I almost was overwhelmed reading the story of a man called Middle Passage who died last month while making the trek from Selma Ala., to Washington D.C. during the NAACP’s Journey for Justice March.

Middle Passage - at first it seemed a strange name - took a bus from his home in Colorado to participate in the trek. Dang near 70 years old and the survivor of some five open heart surgeries, the Vietnam War Navy veteran apparently was civic minded and culturally conscious. His name, the only one given in the article published in the September 23 edition of The Chronicle, makes that seem obvious.

It says a lot for someone to identify himself as “Middle Passage”. The middle passage was a horrible time in the history of Black people. It refers to the ocean voyage of Africans taken from their homes on the continent who were packed into slave ships like sardines in a can and sailed to the Americas, the dead and dying tossed overboard as so much waste.

I think it took an extraordinary consciousness to adopt that identity, one very different from choosing a name that identifies oneself in a more grand fashion. And who volunteers to walk from Selma Ala. to Washington, D.C. after five open heart surgeries? Commitment? Some might say crazy.

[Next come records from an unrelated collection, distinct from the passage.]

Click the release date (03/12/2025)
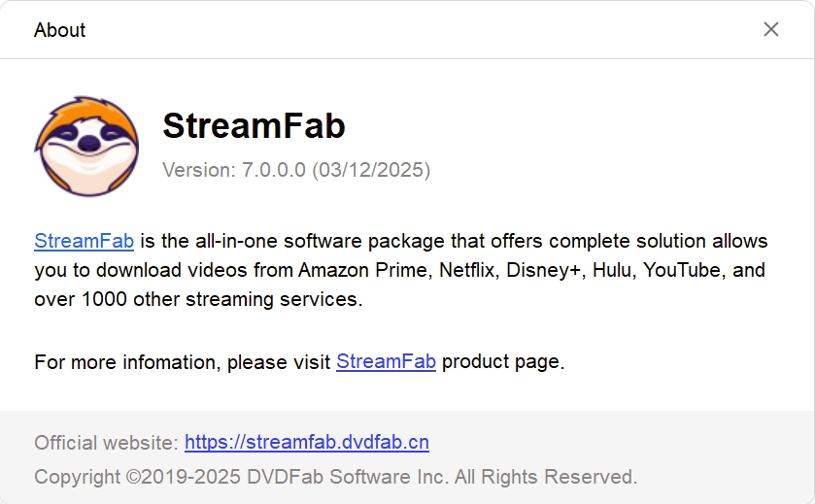 pos(370,170)
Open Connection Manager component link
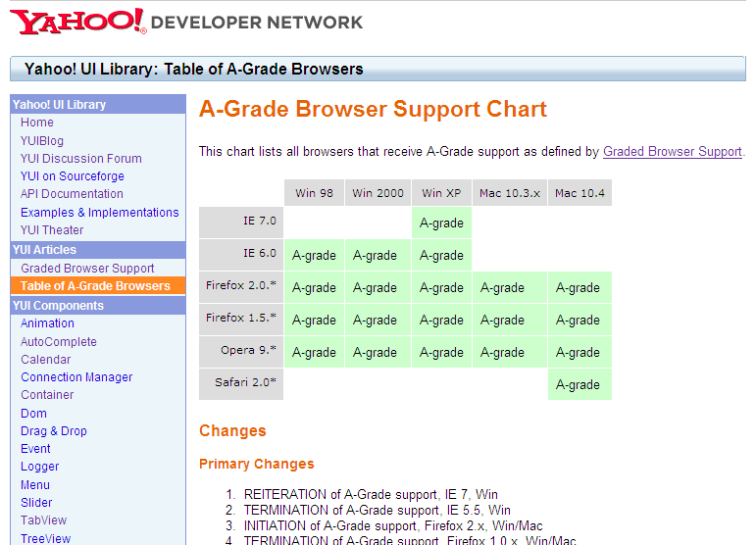Screen dimensions: 756x545 coord(76,377)
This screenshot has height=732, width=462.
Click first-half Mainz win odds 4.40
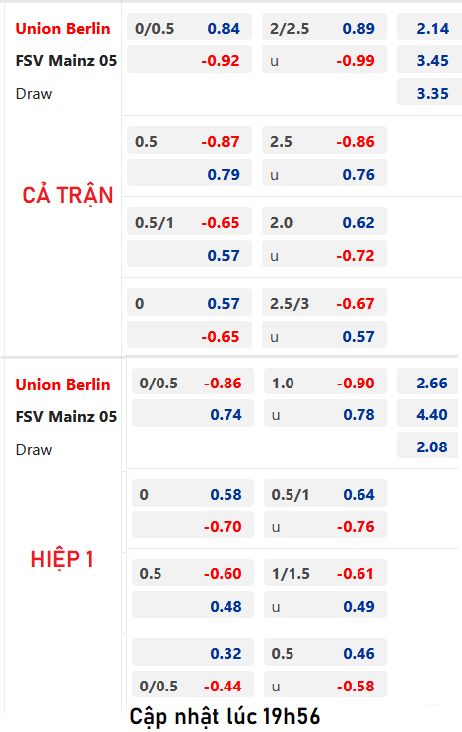[x=427, y=414]
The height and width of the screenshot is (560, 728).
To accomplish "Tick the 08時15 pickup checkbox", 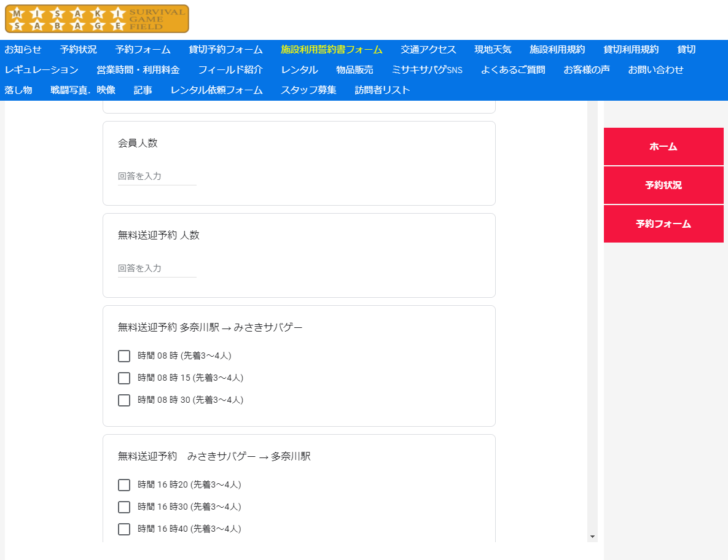I will (124, 378).
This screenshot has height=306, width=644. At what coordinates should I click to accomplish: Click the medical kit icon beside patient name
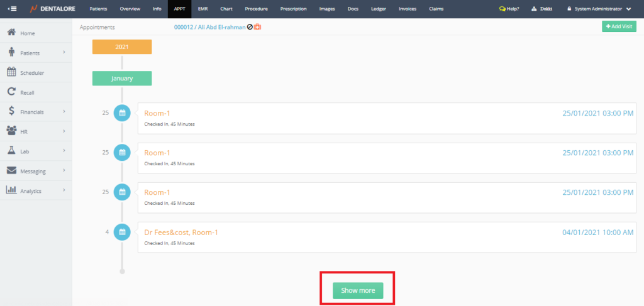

According to the article, Middle Passage took a committed position in the march from the beginning. He became the standard bearer and acted out the part! The article said Middle Passage was that guy we all know who encourages everybody else, the guy who embodies the purpose of whatever it is they’re doing. Sadly, Middle Passage didn’t make it. He suffered a fatal heart attack four days before the end of the march.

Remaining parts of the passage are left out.